SF85 vs SF85P - Public Trust

Background: Tentative offer stated SF-85 - now it has become SF-85P. The job also requires Public Trust.

Kids are in college - their permanent address is my address. What address should I provide for them in SF-85P?

Do u normally complete eQIP after the firm offer?

All degrees that are older than 7 yrs - should you only furnish the most recent degree? This is what SF-85 stated but SF-85P seems unclear.

The pre-pandemic onnline courses, Edx.org, Coursera.org - should these be listed if they are within the last 7 yrs?

I once attended court for traffic ticket to get traffic school. Pleaded no-contest. Should this be listed?

Foreign travel - how about transit in Canada? Should this be mentioned? Yes there was an Canadian immigration officer though I did not leave the airport.
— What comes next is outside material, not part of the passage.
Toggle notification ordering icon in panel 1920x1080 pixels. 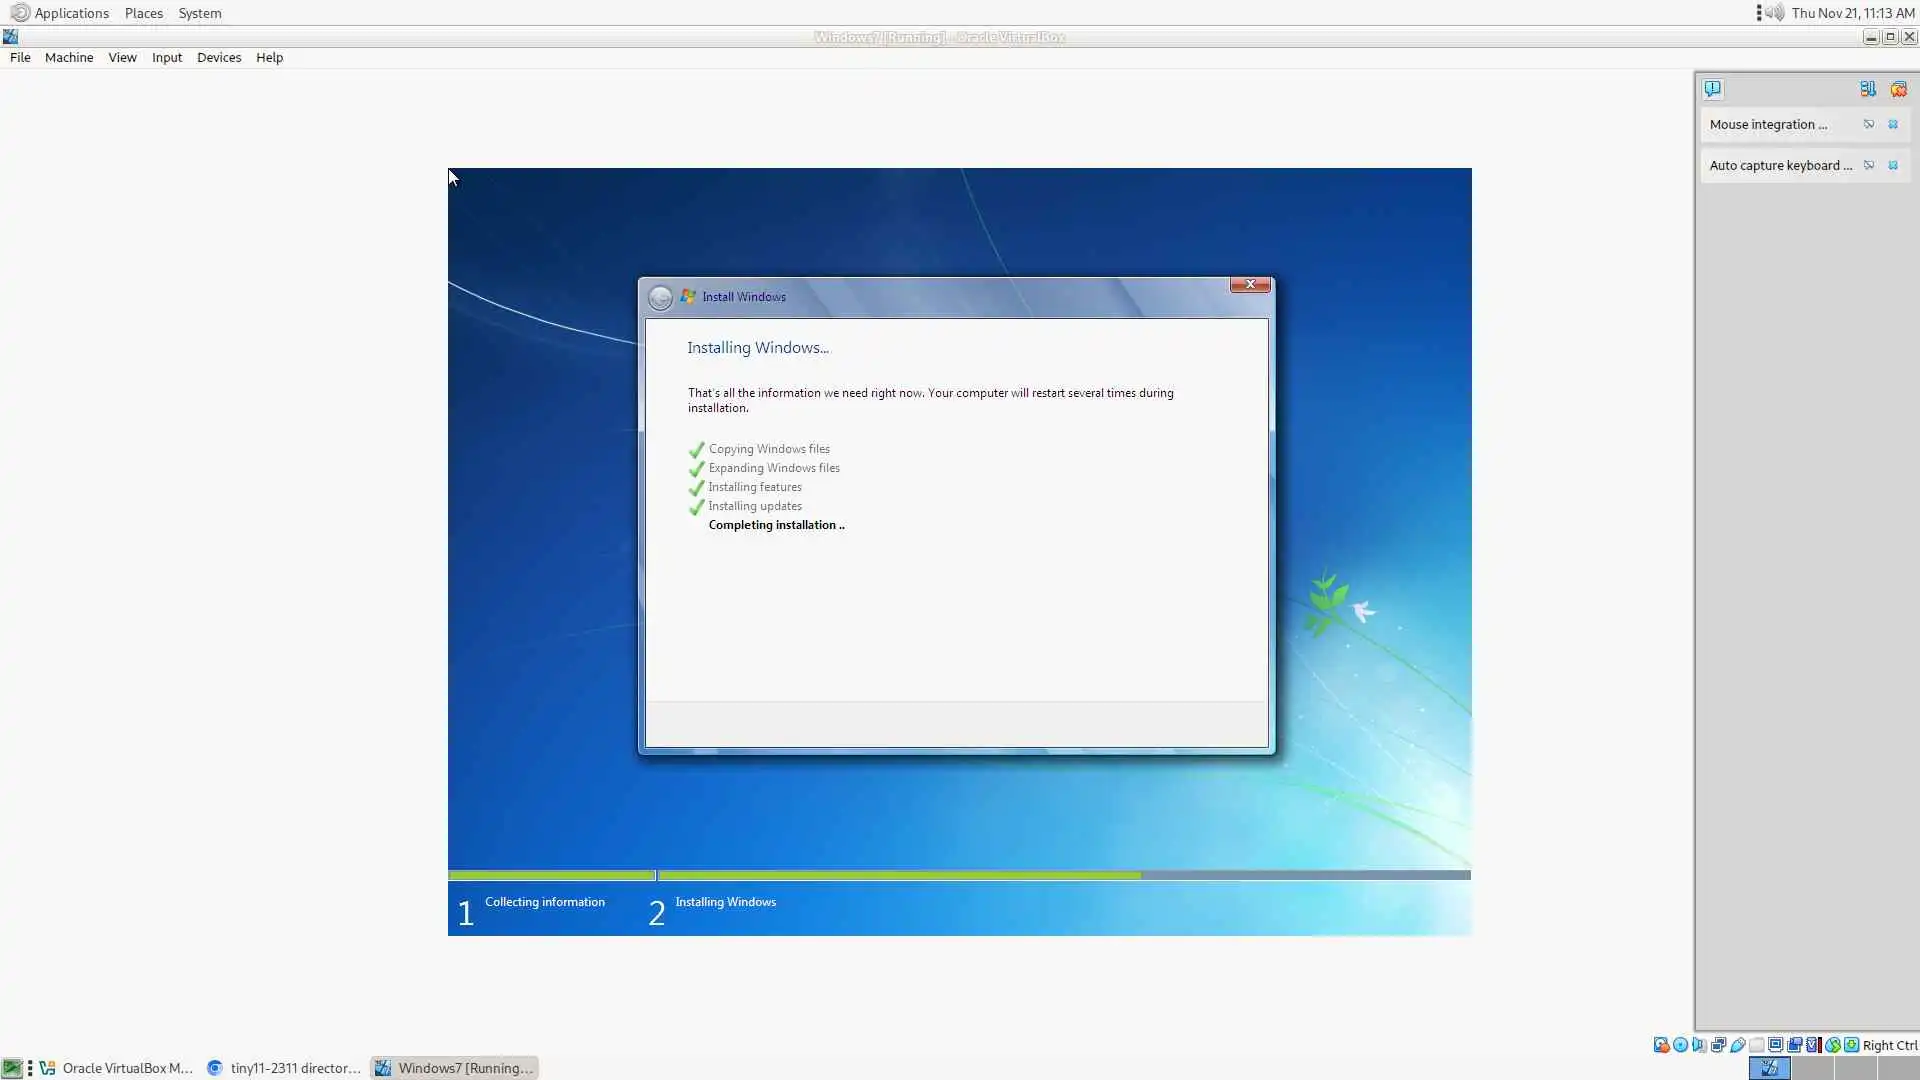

Any other tips in completing SF-85P?

It is not uncommon to submit the public trust questionnaire after you have started.

List where the kids are the day you sign your form.

List all of your degrees regardless when you earned them.

List all of your education via an accredited education provider within the last seven year. If they were on-line, list them as on-line or long distance (it makes a difference)

Do not list traffic infractions under $300 UNLESS they involve alcohol or drugs. You do have to list your fish and game infraction citations (Subjects seem to misunderstand that poaching violations are not traffic violations).

You don’t need to mention Canada if it was a transit hub that you were only staying at for a few hours. Leave the secure area? Report it.

Tips. Read the questions literally and individually. The time periods (3, 5, 7, ever) mean from the day you certify the form. Provide accurate, brief, and clear comments where needed. Don’t provide unneeded comments. You have to list ALL employments to include self-employments. Make sure your verifiers (residence, school, and employment) have direct knowledge of that activity, i.e. lived in your neighborhood, was on campus if not in classes with your, and was actually your last supervisor.

3 Likes

Another person did not list the traffic ticket - but was questioned:

So if you enrolled more than 7yrs ago and did not earn, you do not need to list?

and that traffic citation might have been more than $300, or the traffic citation might have been a misdemeanor, or the reporting law enforcement agency did not list the disposition (i.e. fine)… regardless, if you were not required to list the traffic infraction, if asked, it is just a clarification.

Don’t create headaches for yourself and your investigation by listing unneeded/unwanted information that could confuse the system (computers) that schedule out the field work.

The flip side, don’t create headaches for yourself and your investigation by omitting required information as that coverage is needed and will slowdown your investigation.

Don’t over think the questions, try to figure out what “we” want to know, or decide that something “really isn’t that big a deal”.

2 Likes

This the time to be literal.

It is or it is not.

Yes or no.

Black and white.

The questions all have clear instructions; follow those to a T. None of the questions are open to individual interpretations.

Employment - Dates of employment and unemployment can’t overlap. (Obviously you can’t be employed and unemployed at the same time.) Unemployment here means you weren’t working and you weren’t paid. Don’t be the person who says, “I wasn’t unemployed because I didn’t receive unemployment benefits.”

Relatives - we don’t care if you have or have not had a relationship with so and so for over 20 years. The questionnaire is not a therapy session. It simply asks for names, DOB, current address.

“N/A” is not an answer. If you don’t know or cannot remember something, explain clearly.

1 Like

It looks to me for the 2nd question " Section 26 - Involvement in Non-Criminal Court Actions", traffic ticket needs to be listed - what do u guys think?

This is also the investigator told from the link above.

no, non-criminal court actions are civil suits, etc. non-reportable traffic infractions are…not reported.